* _THE PROBLEM_: Reproduce every one of the following entries word for word, changing nothing.
-- Begin MATERIAL PROVIDED --
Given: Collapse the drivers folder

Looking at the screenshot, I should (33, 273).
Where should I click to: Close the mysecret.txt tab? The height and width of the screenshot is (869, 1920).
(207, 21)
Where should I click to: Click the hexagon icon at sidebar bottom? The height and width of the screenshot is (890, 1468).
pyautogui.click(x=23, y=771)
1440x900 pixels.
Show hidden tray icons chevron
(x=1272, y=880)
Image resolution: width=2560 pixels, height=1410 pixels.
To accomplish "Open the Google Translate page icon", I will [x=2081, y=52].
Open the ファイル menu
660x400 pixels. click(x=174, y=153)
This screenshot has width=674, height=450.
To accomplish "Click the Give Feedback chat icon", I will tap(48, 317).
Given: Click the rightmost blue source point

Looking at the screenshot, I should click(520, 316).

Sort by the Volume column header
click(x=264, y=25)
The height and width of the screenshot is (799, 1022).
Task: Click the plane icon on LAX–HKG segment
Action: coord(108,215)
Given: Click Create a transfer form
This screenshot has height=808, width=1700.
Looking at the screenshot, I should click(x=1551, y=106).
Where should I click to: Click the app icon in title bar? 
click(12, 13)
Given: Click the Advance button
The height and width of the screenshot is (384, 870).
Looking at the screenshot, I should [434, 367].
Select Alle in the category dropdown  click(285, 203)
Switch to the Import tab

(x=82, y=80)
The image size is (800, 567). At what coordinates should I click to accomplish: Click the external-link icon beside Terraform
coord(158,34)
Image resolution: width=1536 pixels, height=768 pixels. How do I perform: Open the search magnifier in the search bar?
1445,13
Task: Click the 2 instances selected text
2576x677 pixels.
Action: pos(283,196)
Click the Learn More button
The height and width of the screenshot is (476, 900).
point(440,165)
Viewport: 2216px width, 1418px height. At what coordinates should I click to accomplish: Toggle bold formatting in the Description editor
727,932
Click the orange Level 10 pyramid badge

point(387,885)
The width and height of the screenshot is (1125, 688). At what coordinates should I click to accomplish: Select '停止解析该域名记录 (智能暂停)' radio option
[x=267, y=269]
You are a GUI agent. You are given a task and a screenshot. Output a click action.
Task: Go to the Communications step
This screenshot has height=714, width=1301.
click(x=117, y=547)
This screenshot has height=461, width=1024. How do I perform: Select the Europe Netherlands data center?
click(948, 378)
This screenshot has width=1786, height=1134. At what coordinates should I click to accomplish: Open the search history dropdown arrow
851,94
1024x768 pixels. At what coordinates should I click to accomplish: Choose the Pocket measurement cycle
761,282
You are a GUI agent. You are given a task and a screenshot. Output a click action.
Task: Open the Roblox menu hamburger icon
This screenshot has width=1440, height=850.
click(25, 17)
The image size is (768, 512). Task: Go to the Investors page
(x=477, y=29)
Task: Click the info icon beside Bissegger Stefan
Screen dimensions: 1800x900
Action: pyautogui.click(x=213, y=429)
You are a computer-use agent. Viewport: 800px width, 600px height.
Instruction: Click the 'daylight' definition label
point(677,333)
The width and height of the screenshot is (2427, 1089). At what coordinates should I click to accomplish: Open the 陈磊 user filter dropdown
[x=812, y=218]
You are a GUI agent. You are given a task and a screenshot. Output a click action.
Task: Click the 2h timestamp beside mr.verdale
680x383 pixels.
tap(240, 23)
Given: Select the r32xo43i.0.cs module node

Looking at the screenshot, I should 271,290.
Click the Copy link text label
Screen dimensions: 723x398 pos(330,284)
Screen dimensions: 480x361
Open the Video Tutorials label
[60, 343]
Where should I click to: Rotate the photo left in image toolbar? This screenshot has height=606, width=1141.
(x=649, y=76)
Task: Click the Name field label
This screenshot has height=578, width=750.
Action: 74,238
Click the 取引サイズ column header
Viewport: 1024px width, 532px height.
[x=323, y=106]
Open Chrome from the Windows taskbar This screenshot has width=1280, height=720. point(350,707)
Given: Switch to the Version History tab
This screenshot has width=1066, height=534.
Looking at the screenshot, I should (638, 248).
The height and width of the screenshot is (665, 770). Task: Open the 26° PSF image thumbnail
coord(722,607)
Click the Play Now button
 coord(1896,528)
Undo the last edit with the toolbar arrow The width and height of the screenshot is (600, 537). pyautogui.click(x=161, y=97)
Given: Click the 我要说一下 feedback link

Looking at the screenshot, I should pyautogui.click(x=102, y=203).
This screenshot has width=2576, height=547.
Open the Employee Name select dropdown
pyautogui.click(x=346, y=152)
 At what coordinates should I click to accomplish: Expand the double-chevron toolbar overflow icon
-- End MATERIAL PROVIDED --
* _PROBLEM SOLUTION_:
Given: Collapse the drivers folder

Looking at the screenshot, I should (33, 273).
Where should I click to: Close the mysecret.txt tab? The height and width of the screenshot is (869, 1920).
(207, 21)
Where should I click to: Click the hexagon icon at sidebar bottom? The height and width of the screenshot is (890, 1468).
pyautogui.click(x=23, y=771)
1440x900 pixels.
Show hidden tray icons chevron
(x=1272, y=880)
Image resolution: width=2560 pixels, height=1410 pixels.
To accomplish "Open the Google Translate page icon", I will [x=2081, y=52].
Open the ファイル menu
660x400 pixels. click(x=174, y=153)
This screenshot has width=674, height=450.
To accomplish "Click the Give Feedback chat icon", I will tap(48, 317).
Given: Click the rightmost blue source point

Looking at the screenshot, I should click(520, 316).

Sort by the Volume column header
click(x=264, y=25)
The height and width of the screenshot is (799, 1022).
Task: Click the plane icon on LAX–HKG segment
Action: coord(108,215)
Given: Click Create a transfer form
This screenshot has height=808, width=1700.
Looking at the screenshot, I should click(x=1551, y=106).
Where should I click to: Click the app icon in title bar? 
click(12, 13)
Given: Click the Advance button
The height and width of the screenshot is (384, 870).
Looking at the screenshot, I should [434, 367].
Select Alle in the category dropdown  click(285, 203)
Switch to the Import tab

(x=82, y=80)
The image size is (800, 567). At what coordinates should I click to accomplish: Click the external-link icon beside Terraform
coord(158,34)
Image resolution: width=1536 pixels, height=768 pixels. How do I perform: Open the search magnifier in the search bar?
1445,13
Task: Click the 2 instances selected text
2576x677 pixels.
Action: pos(283,196)
Click the Learn More button
The height and width of the screenshot is (476, 900).
point(440,165)
Viewport: 2216px width, 1418px height. At what coordinates should I click to accomplish: Toggle bold formatting in the Description editor
727,932
Click the orange Level 10 pyramid badge

point(387,885)
The width and height of the screenshot is (1125, 688). At what coordinates should I click to accomplish: Select '停止解析该域名记录 (智能暂停)' radio option
[x=267, y=269]
You are a GUI agent. You are given a task and a screenshot. Output a click action.
Task: Go to the Communications step
This screenshot has height=714, width=1301.
click(x=117, y=547)
This screenshot has height=461, width=1024. How do I perform: Select the Europe Netherlands data center?
click(948, 378)
This screenshot has width=1786, height=1134. At what coordinates should I click to accomplish: Open the search history dropdown arrow
851,94
1024x768 pixels. At what coordinates should I click to accomplish: Choose the Pocket measurement cycle
761,282
You are a GUI agent. You are given a task and a screenshot. Output a click action.
Task: Open the Roblox menu hamburger icon
This screenshot has width=1440, height=850.
click(25, 17)
The image size is (768, 512). Task: Go to the Investors page
(x=477, y=29)
Task: Click the info icon beside Bissegger Stefan
Screen dimensions: 1800x900
Action: pyautogui.click(x=213, y=429)
You are a computer-use agent. Viewport: 800px width, 600px height.
Instruction: Click the 'daylight' definition label
point(677,333)
The width and height of the screenshot is (2427, 1089). At what coordinates should I click to accomplish: Open the 陈磊 user filter dropdown
[x=812, y=218]
You are a GUI agent. You are given a task and a screenshot. Output a click action.
Task: Click the 2h timestamp beside mr.verdale
680x383 pixels.
tap(240, 23)
Given: Select the r32xo43i.0.cs module node

Looking at the screenshot, I should 271,290.
Click the Copy link text label
Screen dimensions: 723x398 pos(330,284)
Screen dimensions: 480x361
Open the Video Tutorials label
[60, 343]
Where should I click to: Rotate the photo left in image toolbar? This screenshot has height=606, width=1141.
(x=649, y=76)
Task: Click the Name field label
This screenshot has height=578, width=750.
Action: 74,238
Click the 取引サイズ column header
Viewport: 1024px width, 532px height.
[x=323, y=106]
Open Chrome from the Windows taskbar This screenshot has width=1280, height=720. point(350,707)
Given: Switch to the Version History tab
This screenshot has width=1066, height=534.
Looking at the screenshot, I should (638, 248).
The height and width of the screenshot is (665, 770). Task: Open the 26° PSF image thumbnail
coord(722,607)
Click the Play Now button
 coord(1896,528)
Undo the last edit with the toolbar arrow The width and height of the screenshot is (600, 537). pyautogui.click(x=161, y=97)
Given: Click the 我要说一下 feedback link

Looking at the screenshot, I should pyautogui.click(x=102, y=203).
This screenshot has width=2576, height=547.
Open the Employee Name select dropdown
pyautogui.click(x=346, y=152)
 At what coordinates should I click to accomplish: Expand the double-chevron toolbar overflow icon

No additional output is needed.